Write the records out exactly, so that no picture remains in the copy.

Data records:
'''

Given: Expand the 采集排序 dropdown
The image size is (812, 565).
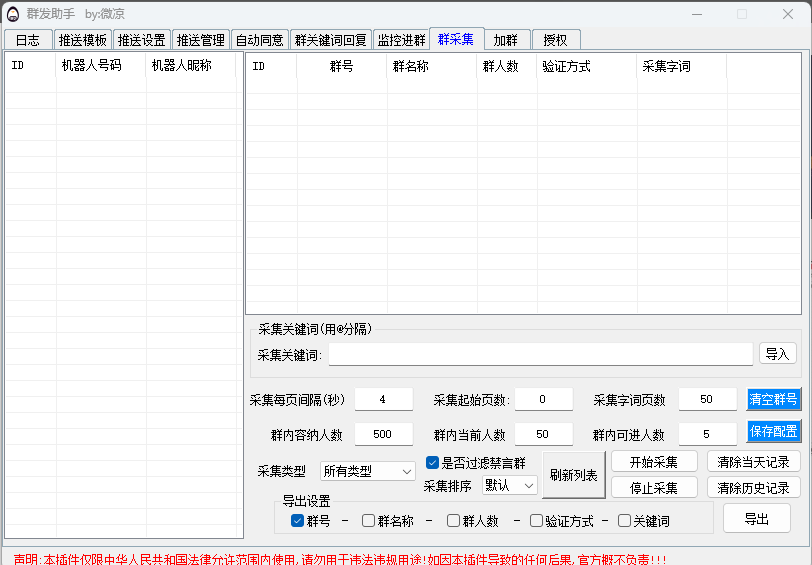Looking at the screenshot, I should (510, 485).
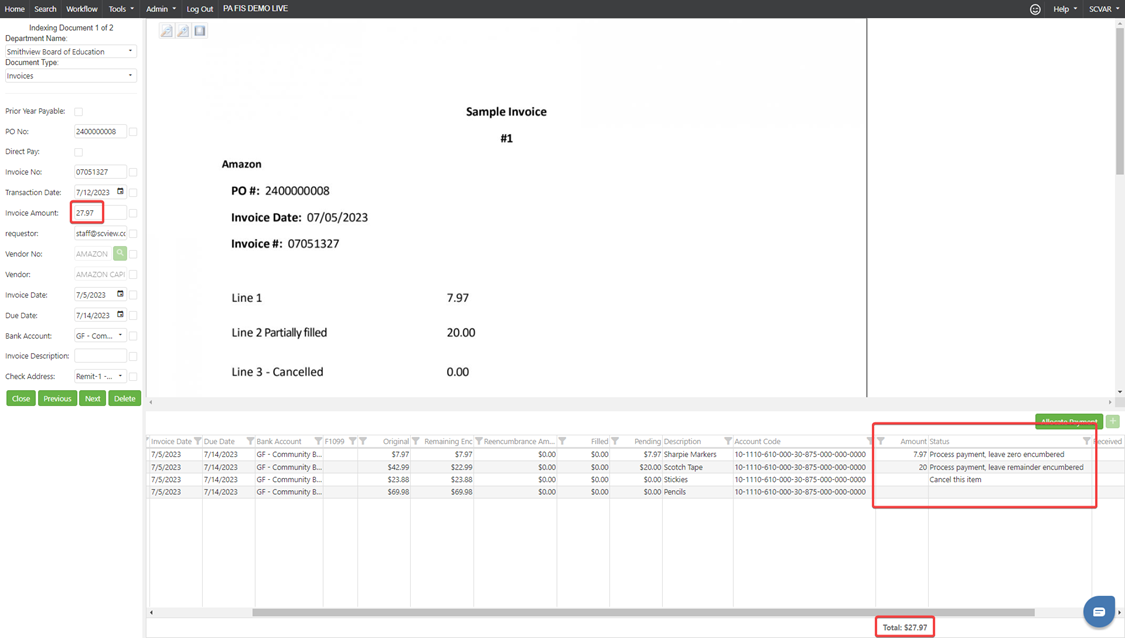Click the filter icon on Description column
This screenshot has height=638, width=1125.
coord(728,441)
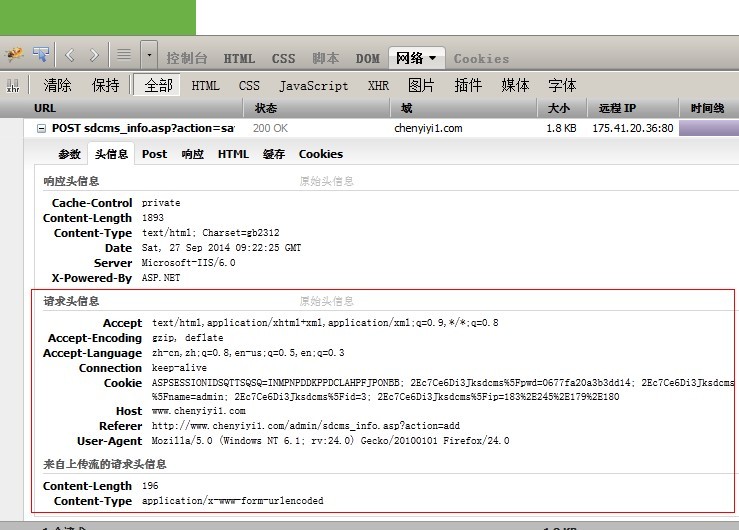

'''

TASK ANSWER >>
Given: Expand the 采集排序 dropdown
The image size is (812, 565).
Looking at the screenshot, I should (510, 485).
Click the filter icon on Description column
This screenshot has height=638, width=1125.
coord(728,441)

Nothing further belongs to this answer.